Given task:
Update the entries starting with the line containing "Given: Open a new tab with plus" and going on through the line containing "Open lower zone tab setup gear icon" by changing "Viewport" to "Window" and leaving everything else as it is. Omit the pictures from your answer.
═══ Extracted data ═══
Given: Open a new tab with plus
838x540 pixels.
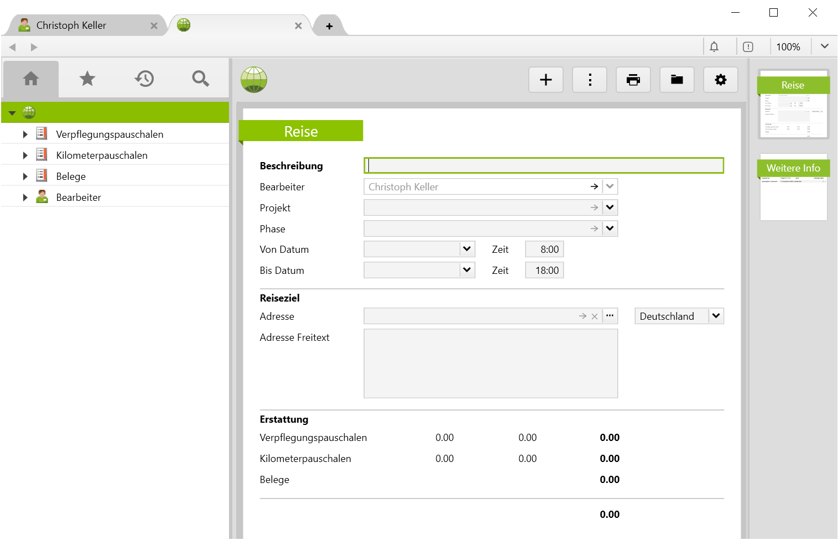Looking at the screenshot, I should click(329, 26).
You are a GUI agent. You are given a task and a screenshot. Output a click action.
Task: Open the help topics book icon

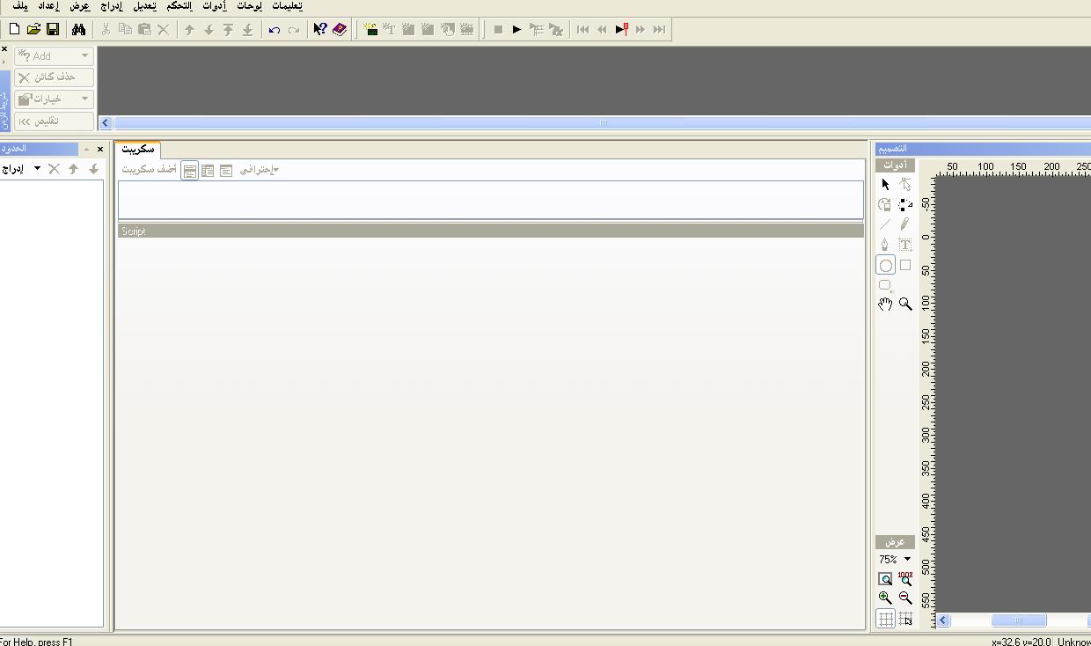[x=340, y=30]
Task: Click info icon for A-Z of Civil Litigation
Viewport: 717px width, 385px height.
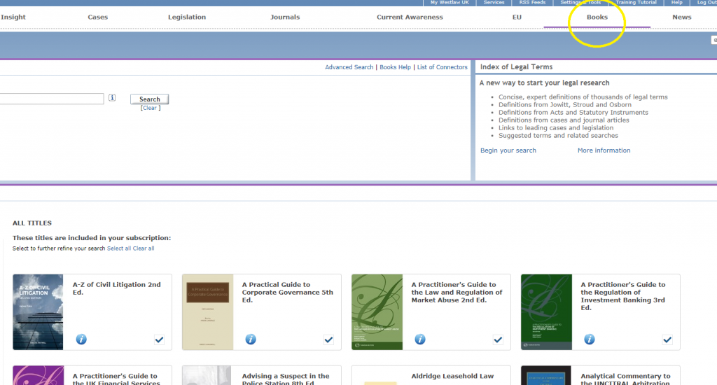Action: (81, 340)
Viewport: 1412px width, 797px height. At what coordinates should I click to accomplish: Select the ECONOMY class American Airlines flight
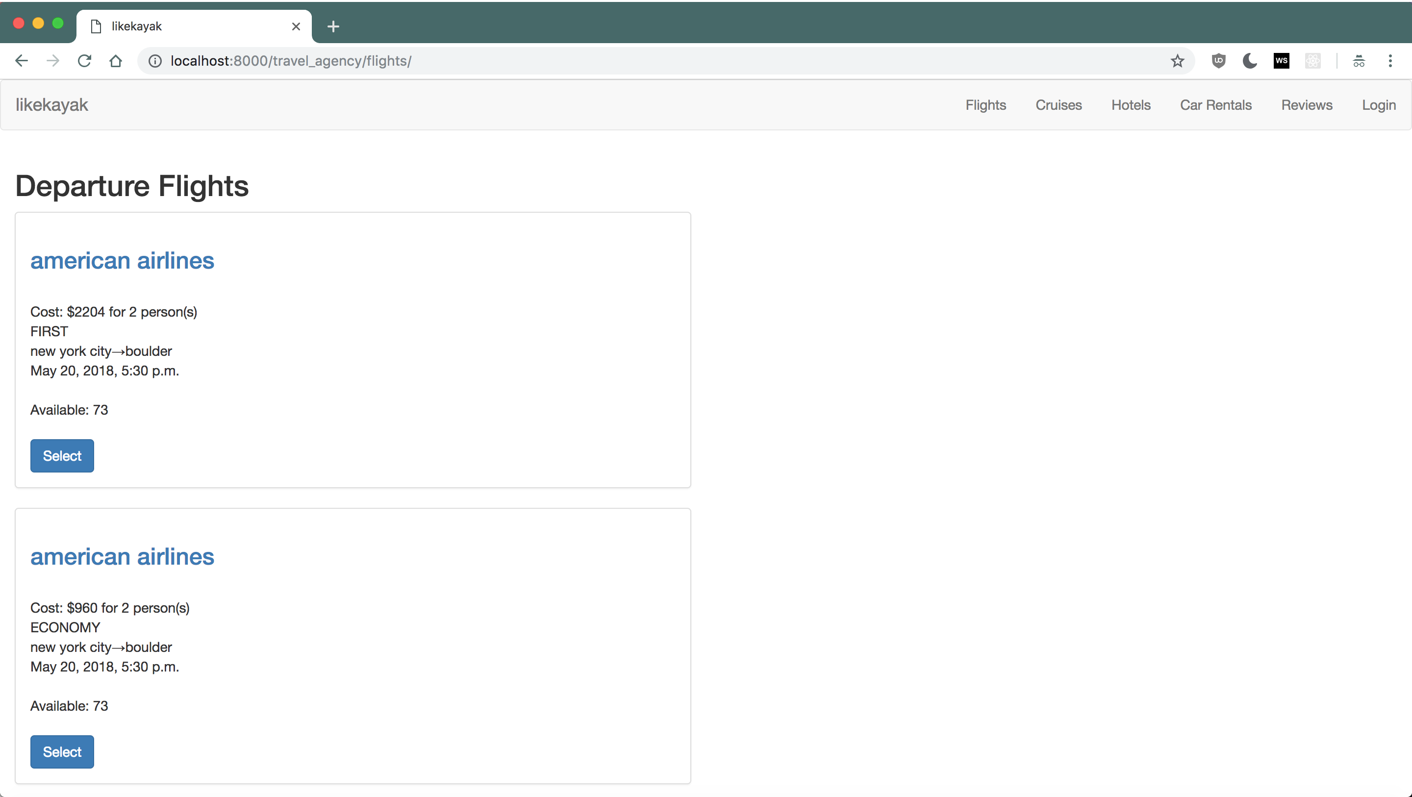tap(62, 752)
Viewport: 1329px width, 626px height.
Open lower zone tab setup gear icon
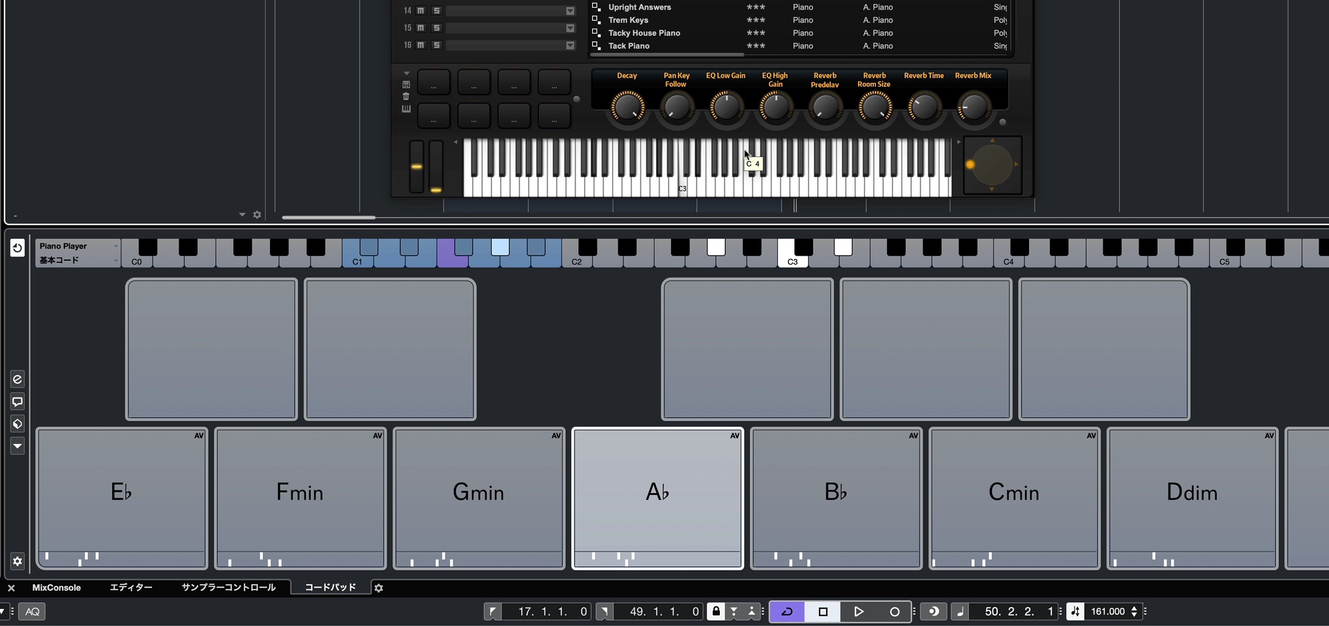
═══
═══ Extracted data ═══
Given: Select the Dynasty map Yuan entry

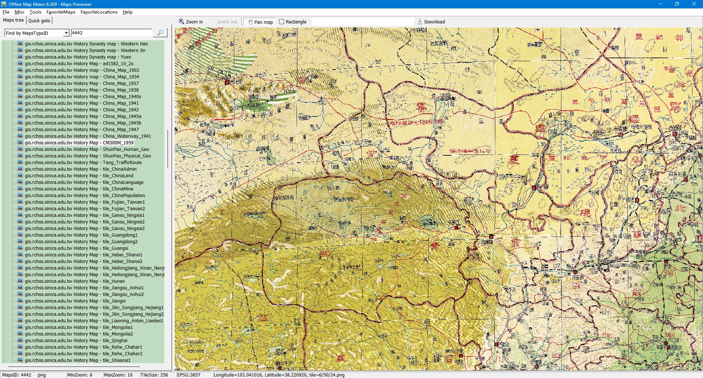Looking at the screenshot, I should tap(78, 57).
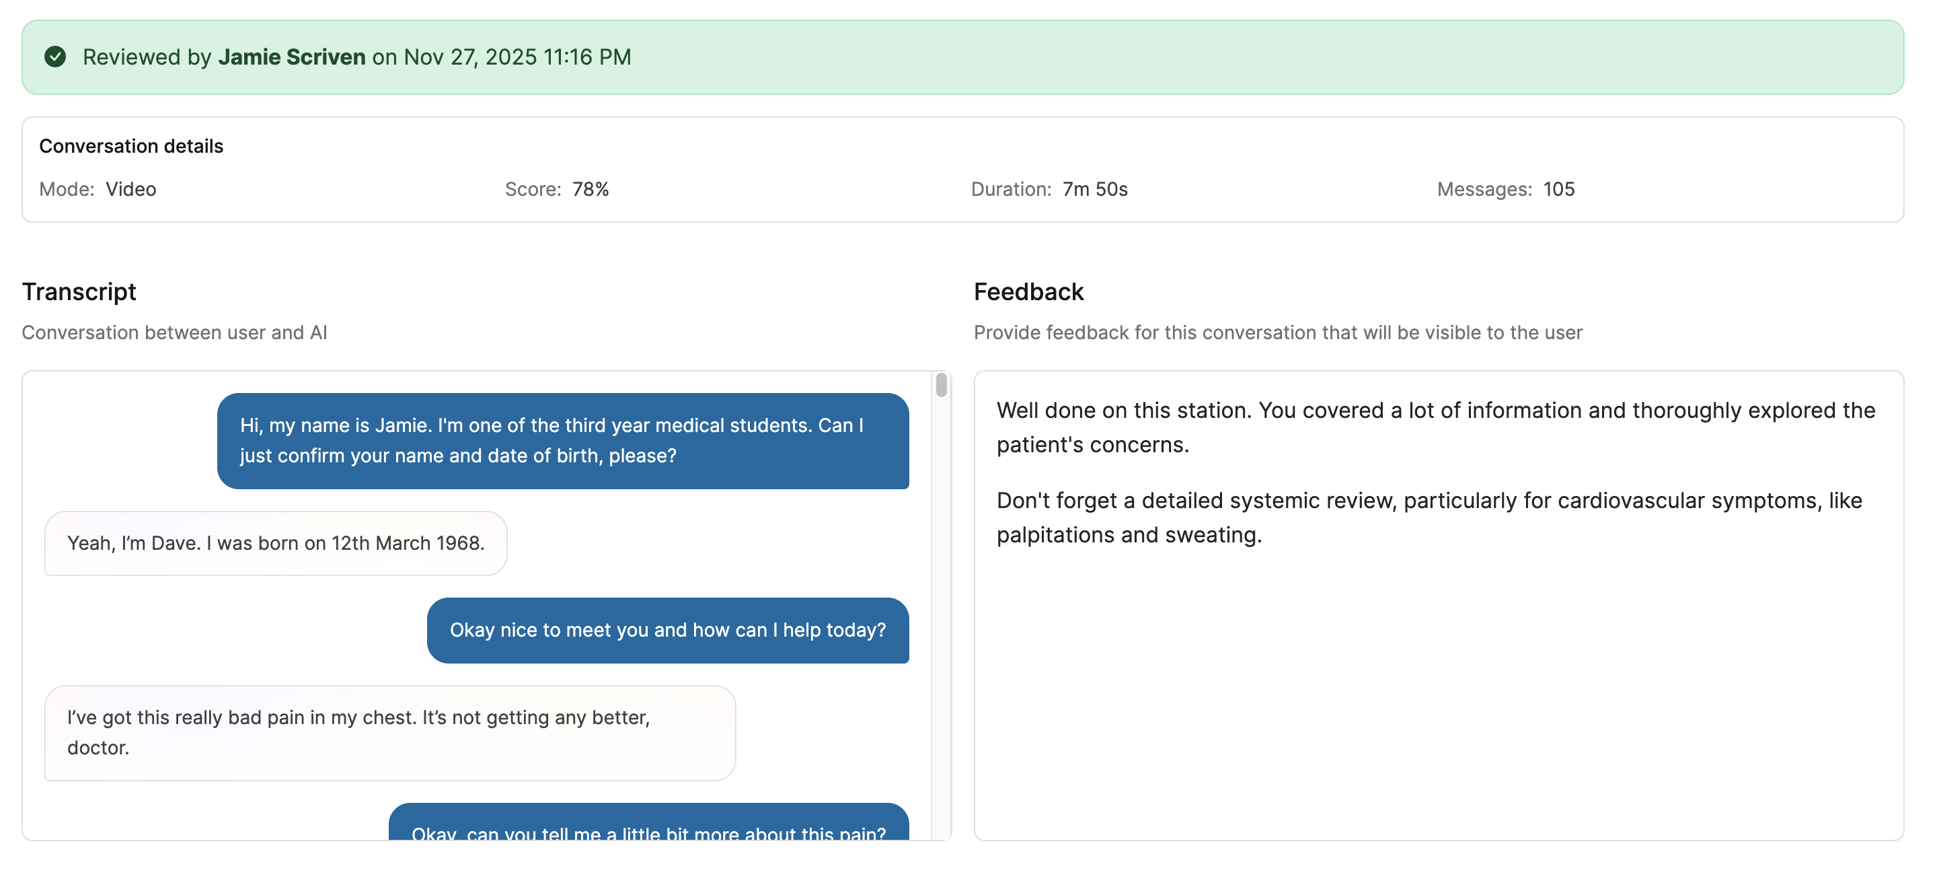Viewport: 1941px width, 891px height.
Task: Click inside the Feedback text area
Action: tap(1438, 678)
═══
═══ Extracted data ═══
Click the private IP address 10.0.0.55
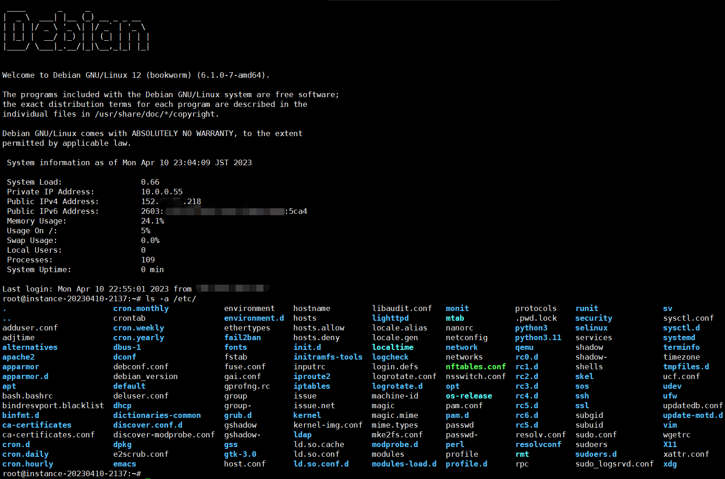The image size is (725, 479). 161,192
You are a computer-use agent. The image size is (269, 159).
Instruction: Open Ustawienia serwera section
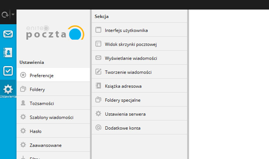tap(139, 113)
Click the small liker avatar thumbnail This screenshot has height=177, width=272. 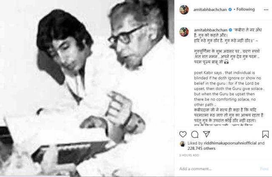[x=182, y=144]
═══
Answer to the task:
Given: Open a new tab with plus
838x540 pixels.
Looking at the screenshot, I should click(329, 26).
You are a GUI agent. You are given a task and a screenshot. Output a click action.
Task: Open the help topics book icon

[x=340, y=30]
Task: Click info icon for A-Z of Civil Litigation
Window: 717px width, 385px height.
Action: (81, 340)
Window: 1412px width, 797px height. At what coordinates should I click to accomplish: Select the ECONOMY class American Airlines flight
tap(62, 752)
Window: 1329px width, 626px height.
Open lower zone tab setup gear icon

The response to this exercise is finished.